Meanwhile, an end portion thereof on the side to be contained in
the hole 11d is configured to have an enough large diameter not to
pass through the hole 11d. Because of this, the fixation member 12
is hold in the main body 11.
[0030] The reference point 13 is a point to be a reference when a
measurement based on a pattern projection method is carried out,
with a state in which the scanning instrument 10 is disposed to the
analog of the analog model, as mentioned below. In this embodiment,
the reference point 13 is related to position and inclination of a
central axis of the main body 11 in advance so that the position
and inclination of the central axis of the main body 11 can be
obtained from the position of the reference point 13. Therefore, it
is preferable that three or more of reference points 13 are
arranged and the reference points 13 are disposed such that area
made by being surrounded by the reference points is as large as
possible. Here, as the pattern projection method, a known method in
a three-dimensional measurement can be applied. That is, a method
in which pattern light is projected to an object to thereby measure
a surface shape of the object and obtain a three-dimensional
coordinate of the reference point that is in projection image. In
this embodiment, five reference points 13 are disposed in a manner
to surround the hole 11d on a face opposite to the base portion 11a
of the extended portion 11b of the main body 11. In this
embodiment, since the extended portion 11b has a wide face, it is
possible to provide a lot of reference points 13 covering a wide
area. Here, the number of the reference points was five. However,
the number of the reference points is not limited to this, but can
be adequately changed.
[0031] According to the scanning instrument 10 as mentioned above,
it is possible to attach the scanning instrument 10 to the analog
in the analog model, as mentioned below. This makes the scanning
instrument 10 disposed in a manner to be projected from the analog
model in a direction of extending the analog embedded inside the
analog model. By carrying out a measurement to the reference point
13 in a portion projected from the analog by a pattern projection
method, it is possible to obtain an embedded position of the
analog. Since the analog has posture information of the implant
fixture, it is also possible to obtain an embedded posture of the
implant fixture.
[0032] The reference point 13 is related to the position and
inclination of a central axis of the main body 11 in advance. This
makes it possible to obtain a posture of the main body 11, that is,
a posture of the analog with a good accuracy. Here, in this
embodiment, since the extended portion 11b is wide, it is possible
to dispose a lot of reference points 13 over wide area, to thereby
improve measurement accuracy.
[0033] Next, an abutment producing method S1, as an example of a
method of producing an abutment using the scanning instrument 10,
will be described. The present method is a method of producing an
abutment using an analog model. Steps of the abutment producing
method S1 are shown in FIG. 3. As shown in FIG. 3, the abutment
producing method S1 includes: an analog model producing step S10; a
three-dimensional data making step S20; and an abutment producing
step S30. Each of the steps will be described below.
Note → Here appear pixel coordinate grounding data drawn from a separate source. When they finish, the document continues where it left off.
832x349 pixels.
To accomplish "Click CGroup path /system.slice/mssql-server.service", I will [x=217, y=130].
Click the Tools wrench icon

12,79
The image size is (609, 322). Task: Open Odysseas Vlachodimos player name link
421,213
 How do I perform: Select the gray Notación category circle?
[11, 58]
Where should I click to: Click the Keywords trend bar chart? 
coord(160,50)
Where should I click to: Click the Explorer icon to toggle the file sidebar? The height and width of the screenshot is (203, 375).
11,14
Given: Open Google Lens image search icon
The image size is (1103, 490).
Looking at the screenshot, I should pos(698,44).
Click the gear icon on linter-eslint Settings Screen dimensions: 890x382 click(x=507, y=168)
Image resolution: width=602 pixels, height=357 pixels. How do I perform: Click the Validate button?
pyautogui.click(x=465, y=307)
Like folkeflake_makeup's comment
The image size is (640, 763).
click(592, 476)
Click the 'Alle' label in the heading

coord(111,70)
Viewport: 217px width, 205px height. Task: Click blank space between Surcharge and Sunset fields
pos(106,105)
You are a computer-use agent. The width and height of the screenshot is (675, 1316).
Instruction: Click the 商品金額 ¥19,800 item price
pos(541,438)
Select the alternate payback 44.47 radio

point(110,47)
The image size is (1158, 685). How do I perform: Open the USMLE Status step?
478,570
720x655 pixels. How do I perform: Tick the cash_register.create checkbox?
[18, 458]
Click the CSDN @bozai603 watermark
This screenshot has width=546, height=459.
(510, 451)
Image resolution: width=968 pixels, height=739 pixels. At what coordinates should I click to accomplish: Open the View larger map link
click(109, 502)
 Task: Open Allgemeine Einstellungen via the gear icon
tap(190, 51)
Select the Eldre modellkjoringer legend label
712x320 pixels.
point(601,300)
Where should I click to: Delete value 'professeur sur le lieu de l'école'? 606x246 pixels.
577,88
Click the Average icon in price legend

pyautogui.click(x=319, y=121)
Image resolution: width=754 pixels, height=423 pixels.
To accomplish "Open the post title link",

[0034] The analog model producing step S10 is a step to produce an
analog model in which the analog 20 is embedded. A known step can
be applied to this. FIG. 4 shows an example of flow of the analog
model producing step S10. That is, the analog model producing step
S10 has; an implant fixture embedding step S11; an impression
taking step S12 by using an impression coping; and an analog model
forming step S13.
[0035] The implant fixture embedding step S11 is a step to form a
hole for embedding an implant fixture in a jaw bone having a
defective site of tooth, and embed the implant fixture into the
hole. The impression taking step S12 is a step to take an
impression by using an impression coping after the embedded implant
fixture is sufficiently integrated to the jaw bone. Impression
taking by using an impression coping can be carried out by a known
method. The analog model forming step S13 is a step to attach the
analog to the impression obtained by the impression taking step S12
by using an impression coping and the impression coping in the
impression, to thereby produce a plaster model. That is, an analog
model that is a plaster model in which the analog is embedded is
formed. Arrangement of the implant fixture in a patient is
transferred to the analog in the analog model with a good
accuracy.
[0036] Explanation is continued back to FIG. 3. The
three-dimensional data making step S20 is a step to make a
three-dimensional data of shape of an abutment to be produced. The
three-dimensional data making step S20 can be carried out as shown
in FIG. 5 for example. In FIG. 5, a flow of the three-dimensional
data making step S20 is shown. That is, the three-dimensional data
making step S20 includes: a scanning instrument attaching step S21;
a three-dimensional measuring step S22; and an abutment data making
step S23.
[0037] The scanning instrument attaching step S21 is a step to
attach the scanning instrument 10 described above to the analog
modal produced in the analog model producing step S10. FIGS. 6 and
7 schematically show the step S21.
[0038] A configuration of the analog 20 embedded in an analog model
is schematically shown in FIG. 6. The analog 20 is a member formed
in a cylindrical shape having a basement only to one side thereof.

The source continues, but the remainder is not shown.